Augusta: la C.P. sequestra 3.000 tonnellate di rottami ferrosi, imbarcati su una motonave battente bandiera Antigua e Barbuda

Nel pomeriggio odierno, è stato sottoposto a sequestro preventivo il carico di circa 3.000 tonnellate di rottami di ferro, imbarcati a bordo della motonave KATJA, battente bandiera Antigua e Barbuda, arrivata nel porto di Augusta nella notte del giorno 20 maggio e con prevista partenza nelle prime ore della mattinata odierna con destinazione Nemrut Bay in Turchia.

L’attività investigativa svolta dagli uomini del Nucleo Operativo Difesa Mare della Guardia Costiera di Augusta ha preso spunto dai primi accertamenti eseguiti nella giornata di ieri da parte del personale dell’A.R.P.A. di Siracusa, che ha verificato la presenza di elementi ferrosi non conformi alla severa normativa comunitaria e nazionale che disciplina il trasporto di rottami metallici, dichiarati dal produttore e detentore finale immediatamente trasformabili e riciclabili, in quanto precedentemente trattati e controllati . Il materiale ferroso non conforme è stato, pertanto, giudicato rifiuto e, come tale, sottoposto a sequestro giudiziario, insieme al rimanente carico già stivato a bordo della nave.

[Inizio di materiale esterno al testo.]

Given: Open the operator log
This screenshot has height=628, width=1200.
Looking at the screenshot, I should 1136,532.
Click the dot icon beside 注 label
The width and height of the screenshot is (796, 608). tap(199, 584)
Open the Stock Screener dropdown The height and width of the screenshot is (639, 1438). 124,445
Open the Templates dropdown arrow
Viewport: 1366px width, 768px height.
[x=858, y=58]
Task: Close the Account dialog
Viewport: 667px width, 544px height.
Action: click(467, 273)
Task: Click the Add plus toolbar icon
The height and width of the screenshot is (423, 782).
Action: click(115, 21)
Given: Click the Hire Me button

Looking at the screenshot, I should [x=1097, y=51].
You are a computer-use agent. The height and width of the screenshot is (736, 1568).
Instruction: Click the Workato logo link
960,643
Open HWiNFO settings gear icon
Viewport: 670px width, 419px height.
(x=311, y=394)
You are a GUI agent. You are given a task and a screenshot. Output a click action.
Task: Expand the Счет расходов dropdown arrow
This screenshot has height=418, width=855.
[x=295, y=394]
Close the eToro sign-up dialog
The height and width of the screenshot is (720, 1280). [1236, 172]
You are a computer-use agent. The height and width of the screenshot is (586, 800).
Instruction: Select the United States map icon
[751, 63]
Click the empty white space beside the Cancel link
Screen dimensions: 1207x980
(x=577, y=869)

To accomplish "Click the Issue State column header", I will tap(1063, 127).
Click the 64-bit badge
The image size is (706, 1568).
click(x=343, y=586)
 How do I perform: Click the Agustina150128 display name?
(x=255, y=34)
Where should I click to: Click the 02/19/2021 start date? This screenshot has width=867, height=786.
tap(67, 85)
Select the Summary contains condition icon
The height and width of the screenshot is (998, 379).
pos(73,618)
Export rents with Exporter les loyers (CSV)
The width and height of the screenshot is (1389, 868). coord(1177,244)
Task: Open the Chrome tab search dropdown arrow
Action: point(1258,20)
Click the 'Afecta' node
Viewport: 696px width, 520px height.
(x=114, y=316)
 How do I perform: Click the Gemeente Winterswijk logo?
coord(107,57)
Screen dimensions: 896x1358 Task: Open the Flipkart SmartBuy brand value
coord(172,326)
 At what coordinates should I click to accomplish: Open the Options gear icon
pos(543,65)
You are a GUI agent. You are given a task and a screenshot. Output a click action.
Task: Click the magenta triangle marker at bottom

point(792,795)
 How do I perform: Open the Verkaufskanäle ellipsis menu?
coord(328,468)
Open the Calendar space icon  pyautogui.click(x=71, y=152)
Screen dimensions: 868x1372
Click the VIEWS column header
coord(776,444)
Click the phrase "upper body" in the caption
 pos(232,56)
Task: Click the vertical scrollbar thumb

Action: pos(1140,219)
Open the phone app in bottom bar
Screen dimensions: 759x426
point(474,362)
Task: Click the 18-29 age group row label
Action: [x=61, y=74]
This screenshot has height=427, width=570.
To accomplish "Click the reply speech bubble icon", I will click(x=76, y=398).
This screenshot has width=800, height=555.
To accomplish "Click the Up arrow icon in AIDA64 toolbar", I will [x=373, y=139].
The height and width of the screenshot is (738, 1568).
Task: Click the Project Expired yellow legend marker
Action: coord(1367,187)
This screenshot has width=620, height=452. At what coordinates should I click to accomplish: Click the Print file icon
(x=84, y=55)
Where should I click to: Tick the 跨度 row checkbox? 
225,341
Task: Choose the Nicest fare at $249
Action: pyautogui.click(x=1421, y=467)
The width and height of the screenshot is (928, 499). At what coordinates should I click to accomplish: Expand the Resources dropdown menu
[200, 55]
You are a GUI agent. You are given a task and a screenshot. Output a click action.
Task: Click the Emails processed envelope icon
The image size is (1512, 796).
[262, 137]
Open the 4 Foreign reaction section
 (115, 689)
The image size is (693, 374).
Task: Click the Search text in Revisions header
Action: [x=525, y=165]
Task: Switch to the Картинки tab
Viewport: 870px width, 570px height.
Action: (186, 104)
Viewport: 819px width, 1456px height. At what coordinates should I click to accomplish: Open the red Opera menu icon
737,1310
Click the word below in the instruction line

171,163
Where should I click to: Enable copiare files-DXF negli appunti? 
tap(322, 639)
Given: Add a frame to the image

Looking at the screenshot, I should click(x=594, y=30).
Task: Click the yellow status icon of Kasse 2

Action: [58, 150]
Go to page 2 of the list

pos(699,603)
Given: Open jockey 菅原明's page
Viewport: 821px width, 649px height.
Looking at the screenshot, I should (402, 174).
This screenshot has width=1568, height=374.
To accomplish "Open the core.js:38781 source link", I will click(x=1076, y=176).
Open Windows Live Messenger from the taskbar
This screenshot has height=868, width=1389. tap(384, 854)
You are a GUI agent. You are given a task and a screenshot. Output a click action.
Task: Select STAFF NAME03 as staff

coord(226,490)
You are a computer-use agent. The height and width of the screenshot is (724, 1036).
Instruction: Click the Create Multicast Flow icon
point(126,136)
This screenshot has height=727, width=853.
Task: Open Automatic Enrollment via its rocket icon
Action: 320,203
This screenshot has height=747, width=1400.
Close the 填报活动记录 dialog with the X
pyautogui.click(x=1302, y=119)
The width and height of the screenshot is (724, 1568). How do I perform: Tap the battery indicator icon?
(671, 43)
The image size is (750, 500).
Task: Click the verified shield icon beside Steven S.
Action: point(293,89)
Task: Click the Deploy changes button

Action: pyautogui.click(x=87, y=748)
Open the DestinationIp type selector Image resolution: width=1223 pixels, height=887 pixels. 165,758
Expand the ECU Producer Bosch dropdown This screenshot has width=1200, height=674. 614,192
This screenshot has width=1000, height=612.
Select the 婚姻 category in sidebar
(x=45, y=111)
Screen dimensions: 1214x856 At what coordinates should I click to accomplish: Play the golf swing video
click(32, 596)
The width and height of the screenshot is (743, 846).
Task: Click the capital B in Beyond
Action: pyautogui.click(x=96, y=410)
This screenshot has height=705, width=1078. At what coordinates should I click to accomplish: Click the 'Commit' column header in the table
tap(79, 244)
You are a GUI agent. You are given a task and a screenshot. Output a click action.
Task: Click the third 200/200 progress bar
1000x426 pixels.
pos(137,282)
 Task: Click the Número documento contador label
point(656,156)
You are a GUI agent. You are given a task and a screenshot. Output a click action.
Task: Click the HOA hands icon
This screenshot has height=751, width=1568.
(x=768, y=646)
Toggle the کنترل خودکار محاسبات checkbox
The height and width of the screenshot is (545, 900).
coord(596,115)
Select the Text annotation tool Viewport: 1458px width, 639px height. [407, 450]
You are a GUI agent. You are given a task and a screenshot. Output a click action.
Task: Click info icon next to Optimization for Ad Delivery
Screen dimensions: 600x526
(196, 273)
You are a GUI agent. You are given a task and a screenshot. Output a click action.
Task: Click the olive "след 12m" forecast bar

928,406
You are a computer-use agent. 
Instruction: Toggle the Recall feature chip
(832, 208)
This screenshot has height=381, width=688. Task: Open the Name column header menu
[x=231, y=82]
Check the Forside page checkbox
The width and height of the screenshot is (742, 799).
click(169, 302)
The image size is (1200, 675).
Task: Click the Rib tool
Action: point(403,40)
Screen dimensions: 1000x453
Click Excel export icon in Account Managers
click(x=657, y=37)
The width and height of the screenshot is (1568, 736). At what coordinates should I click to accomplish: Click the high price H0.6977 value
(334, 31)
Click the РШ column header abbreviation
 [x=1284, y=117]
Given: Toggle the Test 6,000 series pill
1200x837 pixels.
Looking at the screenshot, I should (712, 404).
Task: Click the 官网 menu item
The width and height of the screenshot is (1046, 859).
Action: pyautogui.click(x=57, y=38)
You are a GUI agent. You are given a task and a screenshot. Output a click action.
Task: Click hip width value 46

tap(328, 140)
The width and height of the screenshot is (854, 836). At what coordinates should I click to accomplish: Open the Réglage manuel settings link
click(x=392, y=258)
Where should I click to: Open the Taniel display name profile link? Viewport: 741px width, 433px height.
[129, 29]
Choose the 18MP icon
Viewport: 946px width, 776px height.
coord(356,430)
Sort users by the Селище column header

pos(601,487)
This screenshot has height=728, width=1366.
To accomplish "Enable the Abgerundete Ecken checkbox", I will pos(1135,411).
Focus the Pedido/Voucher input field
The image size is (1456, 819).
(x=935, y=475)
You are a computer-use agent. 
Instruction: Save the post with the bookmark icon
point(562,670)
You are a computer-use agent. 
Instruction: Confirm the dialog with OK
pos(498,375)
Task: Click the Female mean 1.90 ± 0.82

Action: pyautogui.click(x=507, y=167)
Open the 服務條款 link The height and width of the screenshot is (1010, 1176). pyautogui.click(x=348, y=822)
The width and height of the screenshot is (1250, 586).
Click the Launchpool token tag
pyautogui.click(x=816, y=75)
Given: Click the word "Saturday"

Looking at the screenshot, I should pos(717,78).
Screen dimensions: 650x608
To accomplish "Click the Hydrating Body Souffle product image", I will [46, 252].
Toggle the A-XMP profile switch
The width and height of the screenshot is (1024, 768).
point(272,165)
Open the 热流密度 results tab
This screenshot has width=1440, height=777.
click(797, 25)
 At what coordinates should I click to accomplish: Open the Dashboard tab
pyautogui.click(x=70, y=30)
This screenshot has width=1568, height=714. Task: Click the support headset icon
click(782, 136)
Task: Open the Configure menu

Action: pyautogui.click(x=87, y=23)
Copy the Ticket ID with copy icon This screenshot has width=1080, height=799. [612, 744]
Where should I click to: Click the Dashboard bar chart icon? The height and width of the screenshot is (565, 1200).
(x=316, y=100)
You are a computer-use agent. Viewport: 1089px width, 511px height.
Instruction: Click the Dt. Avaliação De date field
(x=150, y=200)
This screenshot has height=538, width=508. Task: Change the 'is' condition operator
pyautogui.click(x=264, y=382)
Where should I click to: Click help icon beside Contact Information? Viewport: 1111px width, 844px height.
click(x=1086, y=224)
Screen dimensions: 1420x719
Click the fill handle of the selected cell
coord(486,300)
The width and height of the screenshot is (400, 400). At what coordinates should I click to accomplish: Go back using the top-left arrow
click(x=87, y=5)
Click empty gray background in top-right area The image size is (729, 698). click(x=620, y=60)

Il provvedimento di sequestro, insieme agli atti dell’indagine, saranno sottoposti al vaglio della Procura della Repubblica di Siracusa per gli aspetti di natura giudiziaria e penale. La nave rimarrà agli ormeggi presso il porto commerciale, in attesa degli esiti delle valutazioni dell’Autorità Giudiziaria. L’attività svolta rientra nel programma di tutela ambientale che, per gli aspetti marittimi, il Corpo delle Capitanerie di Porto svolge in tutto il territorio nazionale, con particolare riguardo alla movimentazione delle merci ritenute potenzialmente nocive ed inquinanti per l’ambiente e l’ecosistema marino.